The Great Migrations



I was leaving the South
To fling myself into the unknown….
I was taking a part of the South
To transplant in alien soil,
To see if it could grow differently,
If it could drink of new and cool rains,
Bend in strange winds,
Respond to the warmth of other suns
And, perhaps to bloom.
                        —Richard Wright 
This is the first page of Isabel Wilkerson’s book The Warmth of Other SunsI started reading it last night, and at 538 pages, I’m not sure I’ll read the entire book.  But so far, I’ve found it very moving.  Between the years of 1915-1970, “six millions black southerners left the land of their forefathers and fanned out across the country for an uncertain existence in nearly every other corner of America.”  Historians called it the Great Migration.  On some level I vaguely knew this, but I hadn't attached this movement from the south to the concept of migration.  I didn't know the vast numbers.  Moving is an interesting change; migration is a leap.  Fifteen pages into Wilkerson’s book, I felt as if I had important new information about how this country developed.   

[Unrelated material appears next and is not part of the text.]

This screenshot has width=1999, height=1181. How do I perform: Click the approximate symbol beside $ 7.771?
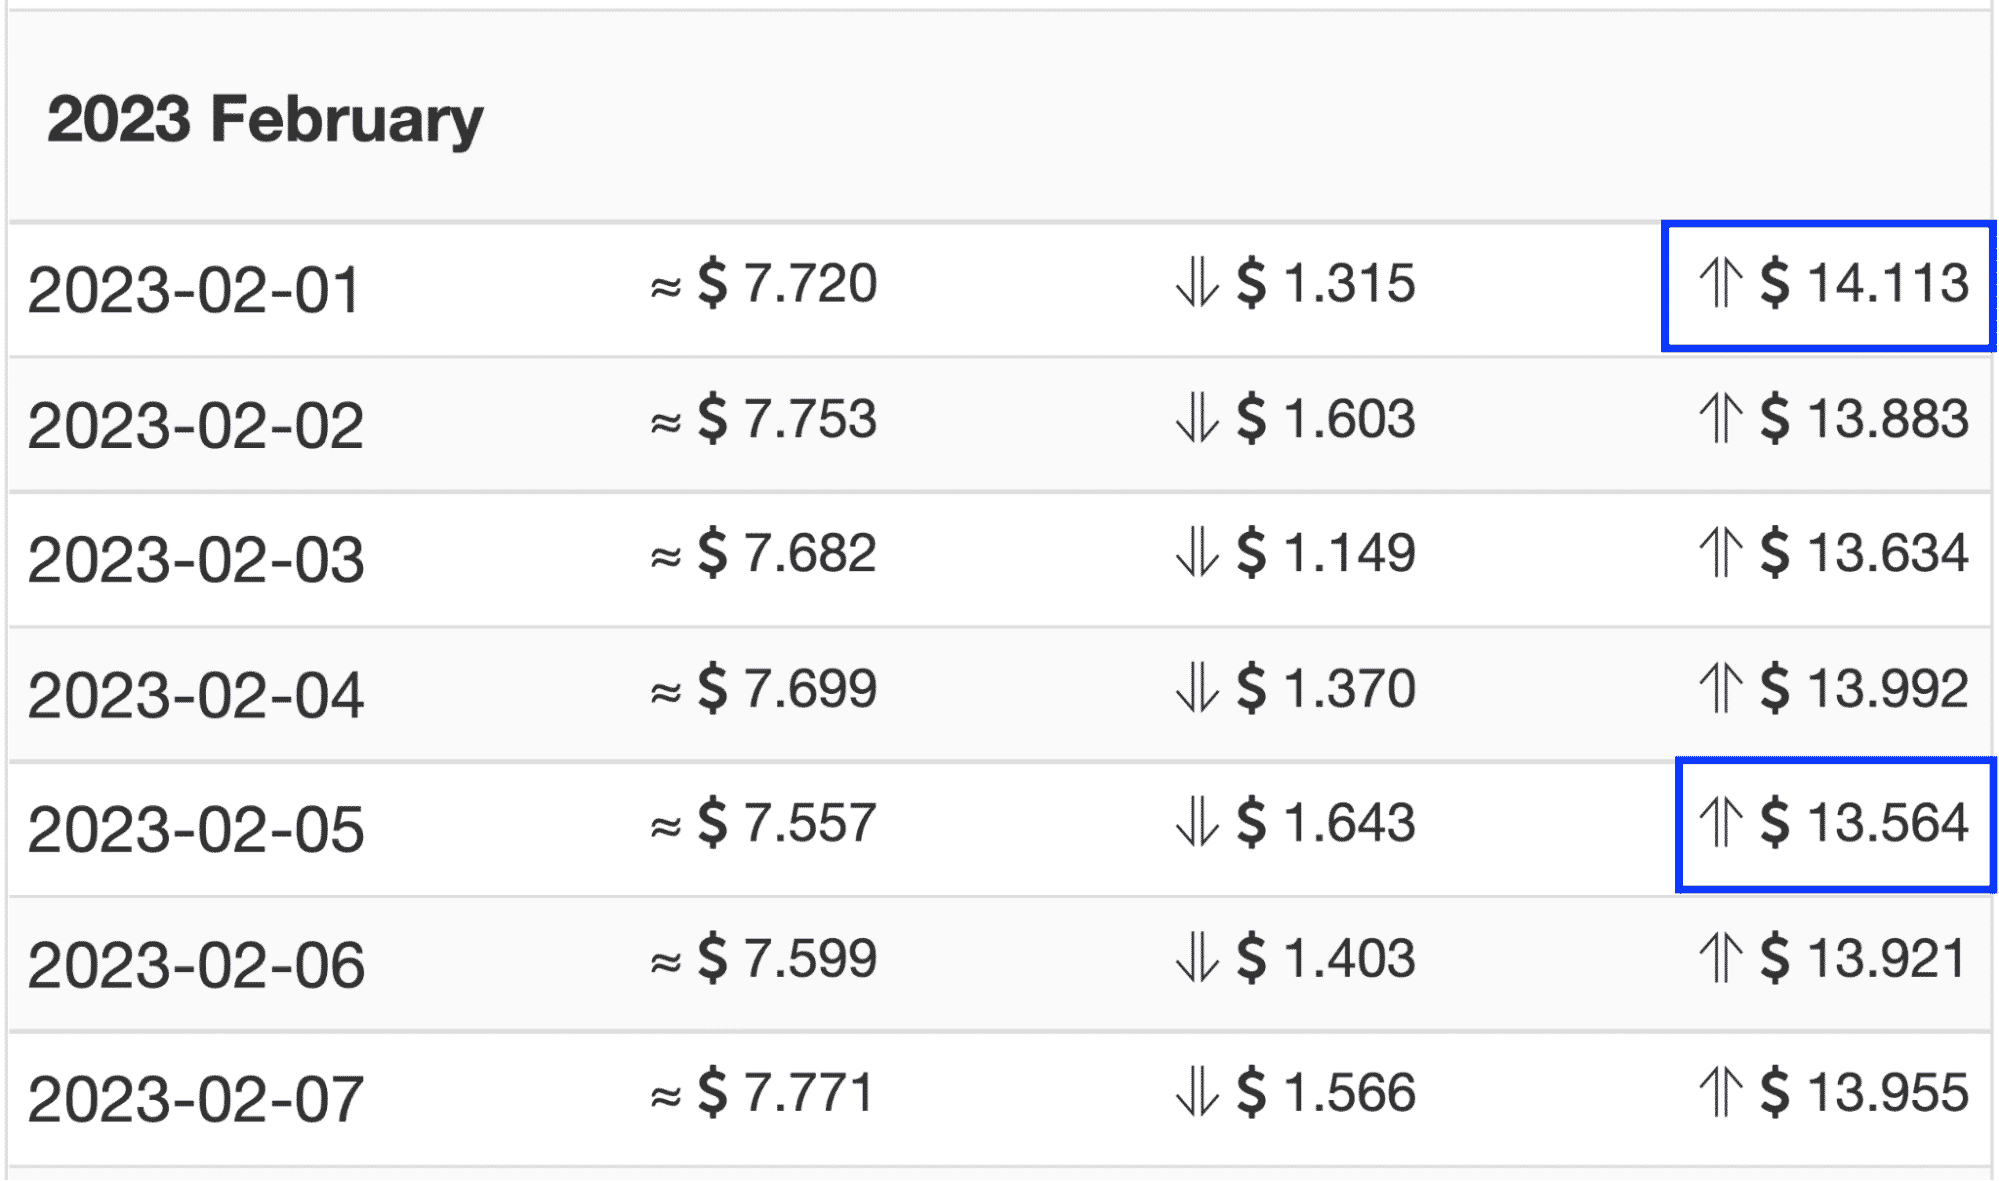[x=666, y=1097]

The initial quotation from Wright spoke to me personally.  In the last year I’ve studied the history of my own family which appears to be entirely Irish in its origins.  I’ve read some 19th  century Irish history.  I (and most Americans) come from people who flung themselves into the unknown hoping to be nurtured by the warmth of other suns.  There is much to relate to.  But I am expecting to find that those with dark skins found it more difficult to transplant themselves in alien soil than those of us who are “white.”

Still, many of our ancestors shared a common motivation.  Wilkerson concludes an early section with this: 
The actions of the people in this book were both universal and distinctly American.  Their migration was a response to an economic and social structure not of their making.  They did what humans have done for centuries when life became untenable….They left.